● **LISTED RECORDS**

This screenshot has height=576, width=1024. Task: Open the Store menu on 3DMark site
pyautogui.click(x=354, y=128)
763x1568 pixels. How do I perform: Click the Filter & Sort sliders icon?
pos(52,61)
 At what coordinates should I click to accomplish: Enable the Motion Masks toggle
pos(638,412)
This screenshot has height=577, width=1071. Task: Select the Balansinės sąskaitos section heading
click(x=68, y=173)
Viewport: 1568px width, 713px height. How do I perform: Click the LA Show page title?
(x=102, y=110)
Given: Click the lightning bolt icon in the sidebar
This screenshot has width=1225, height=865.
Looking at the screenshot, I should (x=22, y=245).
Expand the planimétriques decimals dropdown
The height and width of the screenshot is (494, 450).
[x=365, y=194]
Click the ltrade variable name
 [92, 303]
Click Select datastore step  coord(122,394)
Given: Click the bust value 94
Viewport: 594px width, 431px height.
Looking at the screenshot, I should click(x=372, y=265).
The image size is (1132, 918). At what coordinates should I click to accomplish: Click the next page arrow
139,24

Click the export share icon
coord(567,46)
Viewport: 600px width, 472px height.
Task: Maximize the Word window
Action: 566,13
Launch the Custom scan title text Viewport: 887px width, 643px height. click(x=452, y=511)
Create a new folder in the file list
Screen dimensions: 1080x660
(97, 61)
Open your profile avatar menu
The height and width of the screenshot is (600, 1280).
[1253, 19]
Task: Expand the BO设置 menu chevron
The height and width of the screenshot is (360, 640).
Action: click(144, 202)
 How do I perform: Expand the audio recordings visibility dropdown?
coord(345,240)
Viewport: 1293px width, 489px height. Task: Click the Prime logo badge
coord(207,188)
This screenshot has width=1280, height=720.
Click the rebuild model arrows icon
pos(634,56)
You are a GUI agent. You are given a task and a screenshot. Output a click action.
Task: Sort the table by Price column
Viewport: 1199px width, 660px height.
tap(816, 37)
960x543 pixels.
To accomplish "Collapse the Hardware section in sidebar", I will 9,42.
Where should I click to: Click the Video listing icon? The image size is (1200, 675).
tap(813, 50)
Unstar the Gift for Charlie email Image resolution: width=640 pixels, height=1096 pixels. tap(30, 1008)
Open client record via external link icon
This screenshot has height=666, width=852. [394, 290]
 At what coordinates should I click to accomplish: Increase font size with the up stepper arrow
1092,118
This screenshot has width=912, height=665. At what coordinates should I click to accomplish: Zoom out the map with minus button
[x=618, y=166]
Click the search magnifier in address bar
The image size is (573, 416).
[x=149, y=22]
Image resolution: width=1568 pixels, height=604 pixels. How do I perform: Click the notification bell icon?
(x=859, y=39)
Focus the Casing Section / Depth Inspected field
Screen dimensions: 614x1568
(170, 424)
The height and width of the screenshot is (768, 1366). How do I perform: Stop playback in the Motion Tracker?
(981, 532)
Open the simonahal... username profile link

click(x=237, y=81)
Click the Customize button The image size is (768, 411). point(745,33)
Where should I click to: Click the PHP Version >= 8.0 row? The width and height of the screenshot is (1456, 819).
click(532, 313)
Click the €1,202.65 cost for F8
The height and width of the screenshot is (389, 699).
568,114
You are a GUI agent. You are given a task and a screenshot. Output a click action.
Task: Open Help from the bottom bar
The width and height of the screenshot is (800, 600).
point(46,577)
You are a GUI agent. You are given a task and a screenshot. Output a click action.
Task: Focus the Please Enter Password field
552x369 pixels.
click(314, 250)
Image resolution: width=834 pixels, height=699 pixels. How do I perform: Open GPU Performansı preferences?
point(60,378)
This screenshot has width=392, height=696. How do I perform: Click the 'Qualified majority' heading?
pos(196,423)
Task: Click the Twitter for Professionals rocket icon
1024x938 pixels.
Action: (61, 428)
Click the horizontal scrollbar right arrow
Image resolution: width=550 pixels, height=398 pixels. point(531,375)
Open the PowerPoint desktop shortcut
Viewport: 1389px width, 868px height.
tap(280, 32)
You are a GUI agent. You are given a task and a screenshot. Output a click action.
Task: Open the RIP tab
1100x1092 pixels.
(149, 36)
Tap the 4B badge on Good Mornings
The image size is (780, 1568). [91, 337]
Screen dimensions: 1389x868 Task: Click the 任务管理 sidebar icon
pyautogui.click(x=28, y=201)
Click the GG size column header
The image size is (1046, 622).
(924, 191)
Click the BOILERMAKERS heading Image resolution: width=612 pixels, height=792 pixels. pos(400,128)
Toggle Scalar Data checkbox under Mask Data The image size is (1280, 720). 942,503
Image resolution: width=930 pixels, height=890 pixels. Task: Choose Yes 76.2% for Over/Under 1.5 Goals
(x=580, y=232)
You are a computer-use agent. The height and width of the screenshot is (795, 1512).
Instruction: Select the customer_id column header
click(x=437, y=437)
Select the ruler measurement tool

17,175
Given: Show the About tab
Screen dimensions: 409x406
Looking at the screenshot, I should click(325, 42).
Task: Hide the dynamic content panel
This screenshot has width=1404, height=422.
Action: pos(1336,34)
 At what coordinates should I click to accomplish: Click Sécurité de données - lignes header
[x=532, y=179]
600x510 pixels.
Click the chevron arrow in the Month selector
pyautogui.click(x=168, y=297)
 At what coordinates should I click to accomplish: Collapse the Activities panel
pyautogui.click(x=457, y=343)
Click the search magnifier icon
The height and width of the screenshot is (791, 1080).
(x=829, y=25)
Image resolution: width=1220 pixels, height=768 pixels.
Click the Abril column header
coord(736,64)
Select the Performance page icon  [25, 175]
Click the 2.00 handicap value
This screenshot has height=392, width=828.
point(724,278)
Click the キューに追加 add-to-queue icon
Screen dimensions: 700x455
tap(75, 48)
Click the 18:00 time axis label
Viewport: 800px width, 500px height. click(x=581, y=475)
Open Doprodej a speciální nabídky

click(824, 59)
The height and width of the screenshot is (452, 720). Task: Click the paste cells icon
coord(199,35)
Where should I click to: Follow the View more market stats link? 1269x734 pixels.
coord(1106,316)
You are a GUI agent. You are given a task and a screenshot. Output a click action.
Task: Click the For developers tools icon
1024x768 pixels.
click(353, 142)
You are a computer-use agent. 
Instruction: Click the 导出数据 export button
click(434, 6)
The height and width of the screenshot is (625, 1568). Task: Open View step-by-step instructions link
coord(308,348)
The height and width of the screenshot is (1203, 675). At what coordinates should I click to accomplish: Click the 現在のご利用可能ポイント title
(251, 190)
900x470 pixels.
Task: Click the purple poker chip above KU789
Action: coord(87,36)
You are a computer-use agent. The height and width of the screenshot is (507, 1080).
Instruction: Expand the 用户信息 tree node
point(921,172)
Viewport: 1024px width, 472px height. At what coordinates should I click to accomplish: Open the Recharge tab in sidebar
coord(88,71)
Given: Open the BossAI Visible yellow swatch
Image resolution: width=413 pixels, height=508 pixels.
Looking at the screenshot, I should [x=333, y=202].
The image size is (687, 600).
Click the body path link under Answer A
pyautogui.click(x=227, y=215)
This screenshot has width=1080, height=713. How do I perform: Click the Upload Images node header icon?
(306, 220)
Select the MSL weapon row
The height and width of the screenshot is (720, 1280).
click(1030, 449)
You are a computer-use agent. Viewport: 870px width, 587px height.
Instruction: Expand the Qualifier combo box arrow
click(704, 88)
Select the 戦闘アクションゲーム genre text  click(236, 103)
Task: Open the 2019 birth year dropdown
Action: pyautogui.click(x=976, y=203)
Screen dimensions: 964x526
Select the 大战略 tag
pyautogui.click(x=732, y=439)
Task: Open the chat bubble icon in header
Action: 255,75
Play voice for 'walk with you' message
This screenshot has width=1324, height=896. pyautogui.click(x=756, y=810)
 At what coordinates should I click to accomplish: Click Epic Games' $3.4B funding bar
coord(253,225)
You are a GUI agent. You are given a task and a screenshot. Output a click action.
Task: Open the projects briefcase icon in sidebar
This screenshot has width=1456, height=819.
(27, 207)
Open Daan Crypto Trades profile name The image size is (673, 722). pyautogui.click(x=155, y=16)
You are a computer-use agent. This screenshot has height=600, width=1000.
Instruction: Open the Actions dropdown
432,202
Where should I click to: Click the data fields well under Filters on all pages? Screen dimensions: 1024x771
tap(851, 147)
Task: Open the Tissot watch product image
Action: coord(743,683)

● **EXERCISE DIRECTIONS**
Where the data above reaches the line holding "is (507, 1080).", begin printing, and stop after the line holding "Task: Open the projects". Each line must be reproduced exactly, with nothing else added.

● **RESPONSE TO THE EXERCISE**
You are a computer-use agent. The height and width of the screenshot is (507, 1080).
Instruction: Expand the 用户信息 tree node
point(921,172)
Viewport: 1024px width, 472px height. At what coordinates should I click to accomplish: Open the Recharge tab in sidebar
coord(88,71)
Given: Open the BossAI Visible yellow swatch
Image resolution: width=413 pixels, height=508 pixels.
Looking at the screenshot, I should [x=333, y=202].
The image size is (687, 600).
Click the body path link under Answer A
pyautogui.click(x=227, y=215)
This screenshot has width=1080, height=713. How do I perform: Click the Upload Images node header icon?
(306, 220)
Select the MSL weapon row
The height and width of the screenshot is (720, 1280).
click(1030, 449)
You are a computer-use agent. Viewport: 870px width, 587px height.
Instruction: Expand the Qualifier combo box arrow
click(704, 88)
Select the 戦闘アクションゲーム genre text  click(236, 103)
Task: Open the 2019 birth year dropdown
Action: pyautogui.click(x=976, y=203)
Screen dimensions: 964x526
Select the 大战略 tag
pyautogui.click(x=732, y=439)
Task: Open the chat bubble icon in header
Action: 255,75
Play voice for 'walk with you' message
This screenshot has width=1324, height=896. pyautogui.click(x=756, y=810)
 At what coordinates should I click to accomplish: Click Epic Games' $3.4B funding bar
coord(253,225)
You are a GUI agent. You are given a task and a screenshot. Output a click action.
Task: Open the projects briefcase icon in sidebar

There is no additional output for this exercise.